Tuesday, August 24, 2010

I'd Tap That

Tapping is an advanced technique in Guitar Hero that involves the player moving their strumming hand up to the fret buttons to press them.  It's adapted from a technique of the same name for playing real guitar.  What makes this possible is the fact that not every note in a chart needs to be strummed.  For those who have never tried to use them before (and never played the friggin' tutorials), any note in GH3 and newer that's glowing on top doesn't need to be strummed so long as you don't break combo.  They exist in the earlier games too, but they're harder to see, and in GH1 they're almost impossible to use.  The reason a player would want to tap is simple: It makes the section of the song easier.  You only have but so much dexterity in your fretting hand, so breaking a section down into what you hit with your fretting hand and what you tap with your strumming hand allows you to get around that.  The technique is perfectly legal for both ScoreHero and Guinness World Records.
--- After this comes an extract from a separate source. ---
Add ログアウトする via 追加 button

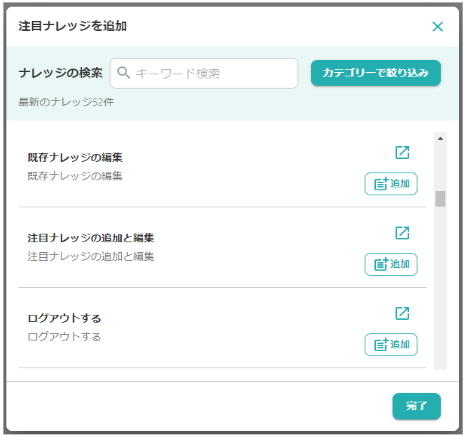pyautogui.click(x=391, y=344)
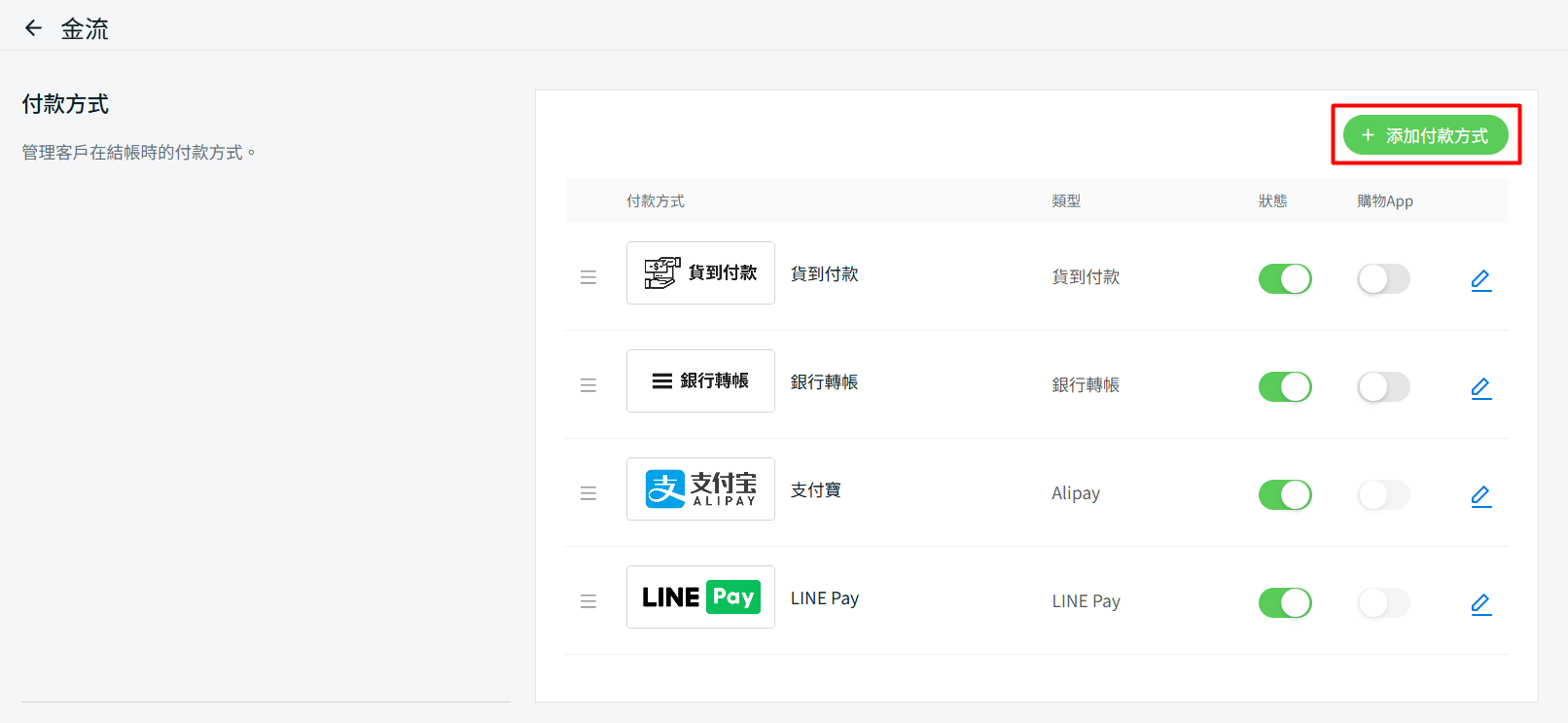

If it sounds difficult to do, well, it is.  I've been trying to learn how to do it for a while now.  I've been doing it all over the place in World Tour, Metallica, and Smash Hits thanks to the slider notes which never need to be strummed even if you break combo, but that doesn't really learn you how to tap the complex stuff since you can just start your combo back up without having to change what you're doing.

The section I've been tapping is in Guitar Hero 3.  The song Impulse has a section called Funkiest Riff In History, which ends with a fast zigzag on red, yellow, and orange that I can't hit with just my left hand.  I'm terrible at zigzags in general.  I've had a fair amount of luck learning how to tap this zigzag, to the point that I've played the entire section, started tapping, and gone back to the strum a mere two notes after the last tap several times now without dropping combo.

Some people share their fingerings for song sections and just imply that "this is THE way to do it", when in reality, different methods will work for different people.  When reading anything suggesting a fingering for a specific section, it should be regarded as "this is what works for me".

So, this is what works for me.  This image is from the chart on SlowHero.


The tricky part about this zigzag is that it speeds up.  When it gets to the last red note in measure 63, I anchor red. This slower part is easy to one-hand while I move into tapping position.  When it begins to speed up I switch over to tapping the orange notes that I circled in red.  Note the chord two notes after the last circled orange note, that has to be strummed.  Speed in moving your strumming arm is everything to tapping.  The major barrier for me is to do it without really thinking about it, which in my case will result in moving my arm faster.  I tend to think about it too much and end up dropping right when I would otherwise begin tapping.  But I just did it without even really thinking about it at all.

So if I were posting about this on ScoreHero, I'd probably just post the zigzag (well, everything starting from the green note in measure 63, and all of measure 64) using their fret icons, with number notation for fingering.  But here, with the black background, the fret icons that I'd have used otherwise won't show up properly, and just putting a random mass of numbers would be confusing.  So even though I really want to post the numbers, I won't.

Rather, I'll explain what the numbers would represent.  I slide my index finger from green to red, then use my index finger on red, middle finger on yellow, and pinky on orange.  As mentioned, when I get to the first red of the zigzag (the last one in measure 63), I hold it down for the rest of the zigzag (anchoring).  Beginning from the third orange note, I tap with my strumming hand.  This is usually my middle finger just because it's longer, but really, anything works as long as it's intuitive.  Hitting the zigzag basically becomes a matter of developing a rhythm between pressing yellow, tapping orange, and releasing yellow.  Then, after the fifth orange, waste no time in getting my strumming hand back down to strum the chord.

I just hit it again in practice mode while verifying that there is indeed no red note at the end of the zigzag.  Sometimes I fail to notice the strangest things about certain charts.  For instance, there's an orange note in Generation Rock that I didn't even know was there, even after FCing the song several times.  I thought it was blue, because it's blue when that pattern comes up earlier in the song.